Stored records
>>>

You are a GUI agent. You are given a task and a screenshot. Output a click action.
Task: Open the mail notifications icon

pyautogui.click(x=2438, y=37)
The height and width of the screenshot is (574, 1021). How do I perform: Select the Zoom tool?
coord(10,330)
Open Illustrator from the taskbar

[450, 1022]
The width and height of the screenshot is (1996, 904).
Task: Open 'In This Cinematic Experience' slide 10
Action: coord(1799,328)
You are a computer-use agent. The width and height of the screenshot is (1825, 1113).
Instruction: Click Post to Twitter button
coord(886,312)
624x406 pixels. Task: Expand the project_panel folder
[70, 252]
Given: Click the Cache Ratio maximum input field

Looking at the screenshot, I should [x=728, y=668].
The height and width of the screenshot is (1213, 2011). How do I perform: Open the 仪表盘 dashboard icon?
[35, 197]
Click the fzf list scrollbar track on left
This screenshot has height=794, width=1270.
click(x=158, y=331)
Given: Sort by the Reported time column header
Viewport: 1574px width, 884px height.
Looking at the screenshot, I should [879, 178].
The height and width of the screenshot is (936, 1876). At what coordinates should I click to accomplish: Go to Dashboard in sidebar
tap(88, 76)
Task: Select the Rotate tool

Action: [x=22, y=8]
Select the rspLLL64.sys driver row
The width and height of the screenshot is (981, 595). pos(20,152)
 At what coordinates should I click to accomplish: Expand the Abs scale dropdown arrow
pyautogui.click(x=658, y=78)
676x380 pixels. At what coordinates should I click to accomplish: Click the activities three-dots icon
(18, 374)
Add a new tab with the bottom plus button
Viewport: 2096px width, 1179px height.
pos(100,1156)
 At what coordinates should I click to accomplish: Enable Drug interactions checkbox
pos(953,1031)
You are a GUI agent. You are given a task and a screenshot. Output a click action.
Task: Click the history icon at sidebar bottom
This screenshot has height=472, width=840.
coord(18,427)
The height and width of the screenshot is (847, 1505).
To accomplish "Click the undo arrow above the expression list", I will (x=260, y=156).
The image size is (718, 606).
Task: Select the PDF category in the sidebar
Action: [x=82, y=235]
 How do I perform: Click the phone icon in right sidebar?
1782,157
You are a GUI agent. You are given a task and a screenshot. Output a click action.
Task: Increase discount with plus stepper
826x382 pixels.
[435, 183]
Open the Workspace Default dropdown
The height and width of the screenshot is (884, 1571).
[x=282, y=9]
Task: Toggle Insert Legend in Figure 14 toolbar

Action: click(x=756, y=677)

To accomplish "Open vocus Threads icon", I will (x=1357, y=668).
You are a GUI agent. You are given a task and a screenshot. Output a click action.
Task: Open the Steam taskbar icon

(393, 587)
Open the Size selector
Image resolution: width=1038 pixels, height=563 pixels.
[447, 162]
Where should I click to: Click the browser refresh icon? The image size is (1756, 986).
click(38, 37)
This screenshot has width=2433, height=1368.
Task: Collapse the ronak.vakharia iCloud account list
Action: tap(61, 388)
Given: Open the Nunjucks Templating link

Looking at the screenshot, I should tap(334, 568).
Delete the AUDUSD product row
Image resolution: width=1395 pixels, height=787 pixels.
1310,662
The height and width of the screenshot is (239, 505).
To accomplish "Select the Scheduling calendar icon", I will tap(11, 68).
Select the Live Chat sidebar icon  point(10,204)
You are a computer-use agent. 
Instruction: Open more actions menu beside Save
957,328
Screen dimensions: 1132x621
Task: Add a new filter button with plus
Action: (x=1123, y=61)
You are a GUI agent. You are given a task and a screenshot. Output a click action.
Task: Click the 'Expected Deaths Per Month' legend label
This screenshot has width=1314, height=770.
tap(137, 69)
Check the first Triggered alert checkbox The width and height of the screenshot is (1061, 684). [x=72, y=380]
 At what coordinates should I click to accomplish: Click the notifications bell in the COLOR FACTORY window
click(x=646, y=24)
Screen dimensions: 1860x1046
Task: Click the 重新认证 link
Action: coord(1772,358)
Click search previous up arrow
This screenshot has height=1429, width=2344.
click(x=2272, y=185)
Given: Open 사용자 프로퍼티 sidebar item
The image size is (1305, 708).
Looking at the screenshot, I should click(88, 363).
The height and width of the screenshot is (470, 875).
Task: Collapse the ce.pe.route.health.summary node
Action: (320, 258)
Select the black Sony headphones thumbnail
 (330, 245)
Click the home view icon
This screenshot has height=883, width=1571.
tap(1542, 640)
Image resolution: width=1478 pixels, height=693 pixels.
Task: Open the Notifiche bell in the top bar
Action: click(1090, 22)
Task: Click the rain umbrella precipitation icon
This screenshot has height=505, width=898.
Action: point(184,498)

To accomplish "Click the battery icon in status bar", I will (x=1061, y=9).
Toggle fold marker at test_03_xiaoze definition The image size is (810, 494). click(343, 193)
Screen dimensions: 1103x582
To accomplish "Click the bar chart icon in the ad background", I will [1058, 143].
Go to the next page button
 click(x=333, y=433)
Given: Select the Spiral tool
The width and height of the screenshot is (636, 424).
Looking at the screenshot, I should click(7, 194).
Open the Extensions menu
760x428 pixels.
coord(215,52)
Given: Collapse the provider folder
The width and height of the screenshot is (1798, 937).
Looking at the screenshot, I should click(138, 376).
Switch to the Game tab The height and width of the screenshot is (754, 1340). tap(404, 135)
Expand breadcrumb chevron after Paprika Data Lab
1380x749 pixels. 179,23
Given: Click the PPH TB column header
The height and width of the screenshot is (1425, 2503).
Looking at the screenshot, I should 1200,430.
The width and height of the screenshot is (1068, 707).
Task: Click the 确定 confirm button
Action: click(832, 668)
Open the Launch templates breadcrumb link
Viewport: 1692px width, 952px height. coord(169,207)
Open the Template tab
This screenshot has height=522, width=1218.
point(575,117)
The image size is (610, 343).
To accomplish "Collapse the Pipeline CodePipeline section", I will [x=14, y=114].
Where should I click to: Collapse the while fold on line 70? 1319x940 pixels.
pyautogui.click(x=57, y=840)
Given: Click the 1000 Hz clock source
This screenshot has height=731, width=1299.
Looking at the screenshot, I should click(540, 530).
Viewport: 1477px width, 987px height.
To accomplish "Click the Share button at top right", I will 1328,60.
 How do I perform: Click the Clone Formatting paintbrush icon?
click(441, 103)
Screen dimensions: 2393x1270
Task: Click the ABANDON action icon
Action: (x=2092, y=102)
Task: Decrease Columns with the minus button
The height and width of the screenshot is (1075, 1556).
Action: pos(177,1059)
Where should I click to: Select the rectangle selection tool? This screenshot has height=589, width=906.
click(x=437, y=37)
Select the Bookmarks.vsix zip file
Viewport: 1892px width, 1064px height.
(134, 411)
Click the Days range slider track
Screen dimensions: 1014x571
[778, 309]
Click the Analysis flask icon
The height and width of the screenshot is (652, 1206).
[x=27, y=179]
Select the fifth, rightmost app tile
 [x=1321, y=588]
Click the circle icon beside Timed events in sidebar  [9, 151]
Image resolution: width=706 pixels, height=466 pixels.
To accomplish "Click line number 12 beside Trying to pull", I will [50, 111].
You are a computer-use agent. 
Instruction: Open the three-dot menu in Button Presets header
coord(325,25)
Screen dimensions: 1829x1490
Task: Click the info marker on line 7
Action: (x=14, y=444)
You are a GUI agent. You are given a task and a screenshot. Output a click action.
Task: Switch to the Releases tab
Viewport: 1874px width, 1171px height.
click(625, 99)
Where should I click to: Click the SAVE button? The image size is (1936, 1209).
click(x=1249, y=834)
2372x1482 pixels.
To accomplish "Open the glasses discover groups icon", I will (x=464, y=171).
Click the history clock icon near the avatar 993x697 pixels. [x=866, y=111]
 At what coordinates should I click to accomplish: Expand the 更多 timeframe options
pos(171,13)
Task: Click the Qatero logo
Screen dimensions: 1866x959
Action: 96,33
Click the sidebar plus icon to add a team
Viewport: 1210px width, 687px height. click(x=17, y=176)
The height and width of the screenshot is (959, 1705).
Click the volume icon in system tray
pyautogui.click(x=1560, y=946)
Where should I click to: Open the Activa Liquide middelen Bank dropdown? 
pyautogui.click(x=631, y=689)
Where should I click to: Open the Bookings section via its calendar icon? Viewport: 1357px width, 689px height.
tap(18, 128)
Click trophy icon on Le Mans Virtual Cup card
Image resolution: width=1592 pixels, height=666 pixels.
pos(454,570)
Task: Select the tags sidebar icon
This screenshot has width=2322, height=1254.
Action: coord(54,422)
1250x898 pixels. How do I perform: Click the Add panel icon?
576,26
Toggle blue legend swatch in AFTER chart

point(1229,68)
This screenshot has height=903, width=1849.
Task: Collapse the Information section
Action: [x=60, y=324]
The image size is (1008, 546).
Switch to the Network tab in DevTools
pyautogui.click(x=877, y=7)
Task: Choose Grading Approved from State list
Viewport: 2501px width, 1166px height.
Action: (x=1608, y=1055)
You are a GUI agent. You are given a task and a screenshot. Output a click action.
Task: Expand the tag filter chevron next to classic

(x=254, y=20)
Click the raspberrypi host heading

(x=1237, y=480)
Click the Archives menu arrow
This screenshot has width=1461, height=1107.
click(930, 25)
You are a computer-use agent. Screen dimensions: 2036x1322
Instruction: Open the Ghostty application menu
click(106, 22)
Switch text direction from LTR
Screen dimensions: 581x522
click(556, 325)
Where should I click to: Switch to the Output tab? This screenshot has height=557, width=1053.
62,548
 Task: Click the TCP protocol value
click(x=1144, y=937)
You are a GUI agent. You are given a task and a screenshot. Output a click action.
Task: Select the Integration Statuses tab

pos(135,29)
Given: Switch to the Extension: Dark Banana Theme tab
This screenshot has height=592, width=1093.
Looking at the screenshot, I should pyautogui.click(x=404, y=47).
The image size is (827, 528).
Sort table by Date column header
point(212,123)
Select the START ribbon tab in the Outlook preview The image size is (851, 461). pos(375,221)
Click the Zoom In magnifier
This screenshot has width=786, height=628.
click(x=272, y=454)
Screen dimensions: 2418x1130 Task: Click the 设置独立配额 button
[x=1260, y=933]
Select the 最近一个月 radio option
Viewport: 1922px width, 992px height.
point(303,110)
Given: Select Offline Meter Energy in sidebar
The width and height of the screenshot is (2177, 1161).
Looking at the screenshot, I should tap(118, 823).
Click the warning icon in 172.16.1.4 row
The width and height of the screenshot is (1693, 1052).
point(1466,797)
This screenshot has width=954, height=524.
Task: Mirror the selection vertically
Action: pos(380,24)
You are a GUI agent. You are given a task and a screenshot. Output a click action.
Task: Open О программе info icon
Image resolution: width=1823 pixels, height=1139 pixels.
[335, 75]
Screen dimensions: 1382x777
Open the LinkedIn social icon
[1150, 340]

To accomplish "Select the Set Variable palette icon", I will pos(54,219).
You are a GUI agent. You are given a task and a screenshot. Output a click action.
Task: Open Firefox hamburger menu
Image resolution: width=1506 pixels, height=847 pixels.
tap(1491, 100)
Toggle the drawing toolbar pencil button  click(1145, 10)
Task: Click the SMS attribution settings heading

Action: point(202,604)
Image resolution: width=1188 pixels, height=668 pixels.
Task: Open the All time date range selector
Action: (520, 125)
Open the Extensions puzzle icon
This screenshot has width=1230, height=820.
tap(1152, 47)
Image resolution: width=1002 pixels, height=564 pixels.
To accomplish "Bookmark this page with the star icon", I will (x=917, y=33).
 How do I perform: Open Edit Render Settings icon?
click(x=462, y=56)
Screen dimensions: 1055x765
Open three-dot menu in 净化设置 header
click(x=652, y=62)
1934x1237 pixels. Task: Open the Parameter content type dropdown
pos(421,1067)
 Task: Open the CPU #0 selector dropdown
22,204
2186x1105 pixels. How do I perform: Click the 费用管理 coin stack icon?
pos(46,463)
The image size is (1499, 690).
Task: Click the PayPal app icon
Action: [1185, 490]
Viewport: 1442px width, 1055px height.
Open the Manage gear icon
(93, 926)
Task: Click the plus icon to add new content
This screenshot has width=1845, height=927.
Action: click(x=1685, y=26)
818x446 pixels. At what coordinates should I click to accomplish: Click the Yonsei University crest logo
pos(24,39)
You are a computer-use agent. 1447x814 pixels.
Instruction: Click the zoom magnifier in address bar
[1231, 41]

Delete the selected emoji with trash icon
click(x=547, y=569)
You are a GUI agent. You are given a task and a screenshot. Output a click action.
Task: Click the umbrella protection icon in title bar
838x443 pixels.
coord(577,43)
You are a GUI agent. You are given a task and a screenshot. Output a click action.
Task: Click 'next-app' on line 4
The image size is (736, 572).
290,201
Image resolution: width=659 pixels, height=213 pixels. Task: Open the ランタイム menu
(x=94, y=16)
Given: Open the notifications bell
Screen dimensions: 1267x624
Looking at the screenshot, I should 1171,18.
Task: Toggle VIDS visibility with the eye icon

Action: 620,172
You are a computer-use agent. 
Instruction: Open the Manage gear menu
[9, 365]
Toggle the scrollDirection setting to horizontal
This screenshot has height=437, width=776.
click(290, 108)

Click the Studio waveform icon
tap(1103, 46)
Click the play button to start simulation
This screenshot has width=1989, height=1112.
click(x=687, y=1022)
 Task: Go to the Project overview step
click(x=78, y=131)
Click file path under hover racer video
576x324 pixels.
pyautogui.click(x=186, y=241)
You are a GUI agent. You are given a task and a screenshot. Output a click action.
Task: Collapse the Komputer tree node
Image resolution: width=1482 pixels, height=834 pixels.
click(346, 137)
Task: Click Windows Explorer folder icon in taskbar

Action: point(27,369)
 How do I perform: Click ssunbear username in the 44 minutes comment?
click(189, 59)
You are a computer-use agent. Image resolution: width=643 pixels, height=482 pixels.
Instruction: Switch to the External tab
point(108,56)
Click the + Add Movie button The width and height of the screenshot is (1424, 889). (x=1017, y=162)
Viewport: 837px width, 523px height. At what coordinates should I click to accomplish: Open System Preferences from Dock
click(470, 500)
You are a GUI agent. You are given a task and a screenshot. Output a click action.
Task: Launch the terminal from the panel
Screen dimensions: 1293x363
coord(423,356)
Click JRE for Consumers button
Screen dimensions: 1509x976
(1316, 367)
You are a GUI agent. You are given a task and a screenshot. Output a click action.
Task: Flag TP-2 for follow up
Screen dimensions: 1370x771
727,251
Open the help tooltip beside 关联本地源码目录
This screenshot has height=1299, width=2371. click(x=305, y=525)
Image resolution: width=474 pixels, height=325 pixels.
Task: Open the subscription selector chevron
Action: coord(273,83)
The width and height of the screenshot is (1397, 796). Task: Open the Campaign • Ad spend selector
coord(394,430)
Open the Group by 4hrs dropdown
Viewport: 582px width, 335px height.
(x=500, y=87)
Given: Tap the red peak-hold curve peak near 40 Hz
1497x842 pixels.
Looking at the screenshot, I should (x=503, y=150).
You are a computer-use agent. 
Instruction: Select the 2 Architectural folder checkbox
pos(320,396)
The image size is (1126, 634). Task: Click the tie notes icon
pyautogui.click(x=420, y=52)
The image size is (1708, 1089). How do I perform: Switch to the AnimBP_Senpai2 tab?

<<<

▶ _ACTION ITEM_: After locating the line holding "Open the Extensions menu" above, output exactly that line and every line after it through the line holding "Switch to the Game". Include nothing else.

▶ _ANSWER SECTION_:
Open the Extensions menu
760x428 pixels.
coord(215,52)
Given: Collapse the provider folder
The width and height of the screenshot is (1798, 937).
Looking at the screenshot, I should click(138, 376).
Switch to the Game tab The height and width of the screenshot is (754, 1340). tap(404, 135)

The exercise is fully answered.